Tomato and Caramelized Onion Galette

It’s almost like heaven. Fresh, garden tomatoes are everywhere! Neighbors bring them over, coworkers bring them to work, farmers markets have them in a rainbow of colors, and if you are very lucky, you can go into your own garden and pick them just before you eat them. A neighbor was drowning in tomatoes and brought me over some beauties. I made tomato sandwiches, gazpacho, and with the two most perfect specimens I made a tomato and caramelized onion galette.

A galette is similar to pie but it is baked on a baking sheet instead of in a pie pan. Galettes are typically more rustic in nature and you typically don’t see fancy crimping or decorating like you do on pies. Galettes can be sweet or savory. This savory tomato and caramelized onion galette would be my first choice over any fruit pie, any day of the week.

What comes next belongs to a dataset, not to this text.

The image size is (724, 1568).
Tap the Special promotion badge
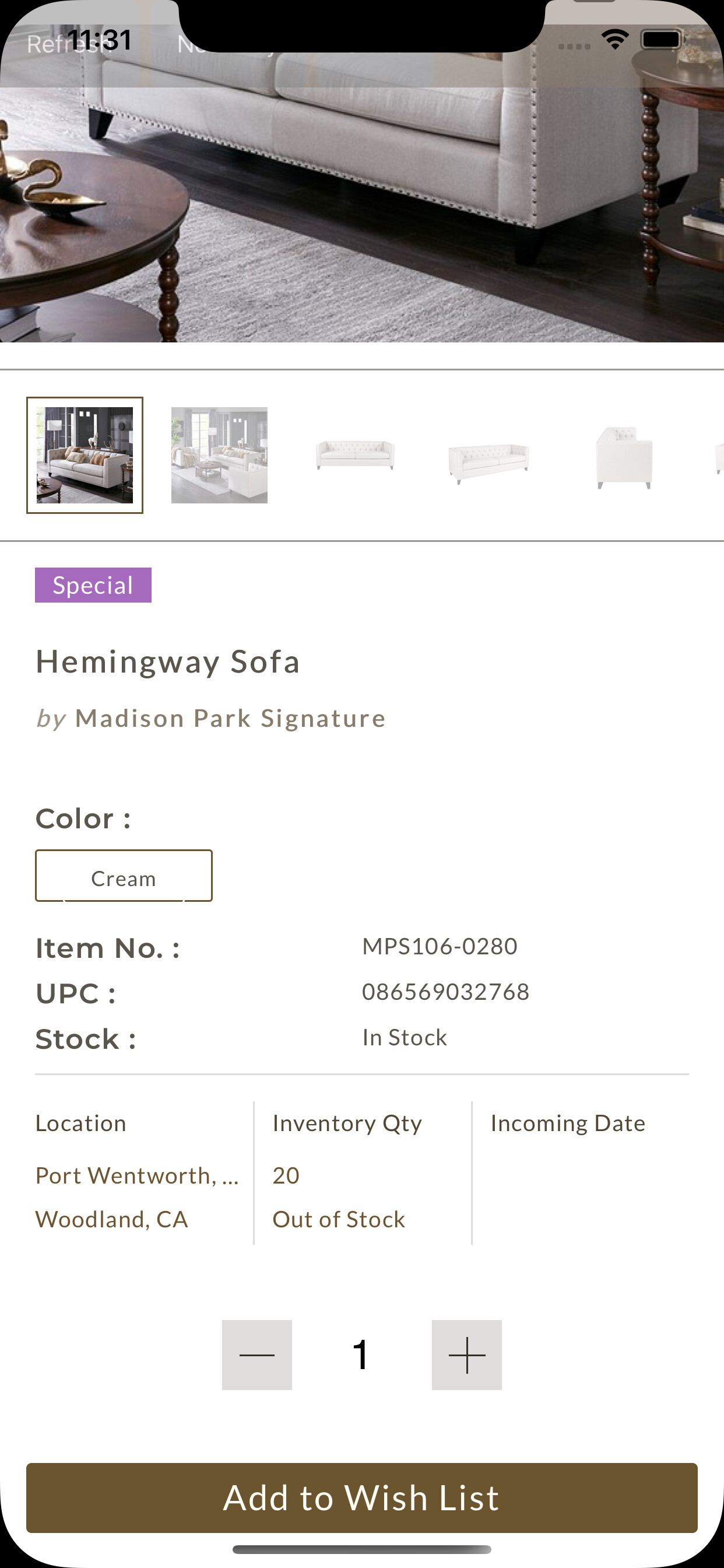[x=93, y=585]
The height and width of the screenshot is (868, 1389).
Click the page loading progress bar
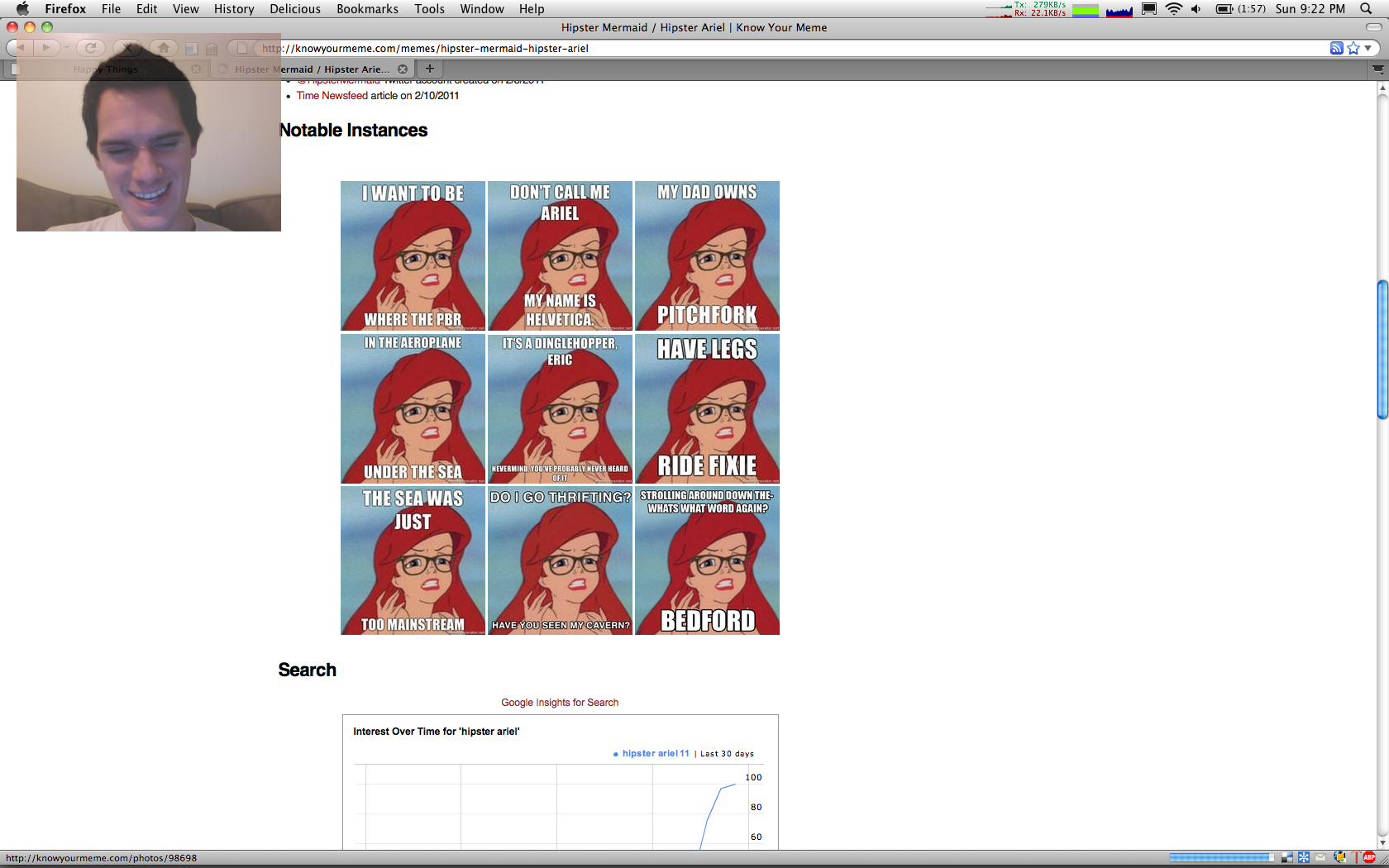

Tomato and Caramelized Onion Galette

Baking isn’t really my forte so you won’t see a ton of recipes that feature baking rather than cooking. In my mind, cooking is like jazz music, you can freestyle the heck out of most recipes. But, baking is a whole different thing. Baking is like the symphony, where each individual component is perfectly precise and deviations from the plan are not appreciated and can often sink the endeavor.

For these reasons, I typically buy pie crusts in the refrigerator section of the grocery store rather than attempting to make them from scratch. I have several friends who make pie crust from scratch and they tell me it is a cinch. The few times I have tried, I ended up with pile of buttery crumbs. But, if you make excellent pie crusts from scratch, by all means, use those. In fact, why not drop a link in the comments below to the recipe you use. Maybe I will get the nerve up to try again.

But, the real star of this dish is the tomatoes. Don’t you dare use grocery store tomatoes for this recipe! I only make this tomato and caramelized onion galette during the summer months when garden fresh tomatoes are available.

Caramelized onions add a wonderful flavor which complements the tomatoes. You can skip the onions if you don’t have the time or inclination to caramelize the onions but I rarely skip this step because I love what they bring to this dish. I slice the onions vertically. See the video below if you aren’t sure what I mean.

Regarding the cheese, I love the tangy creaminess from the goat cheese but I wouldn’t drive to the store to get goat cheese if I had feta or Parmesan in the fridge. I like to serve this galette with a salad and a crisp white wine.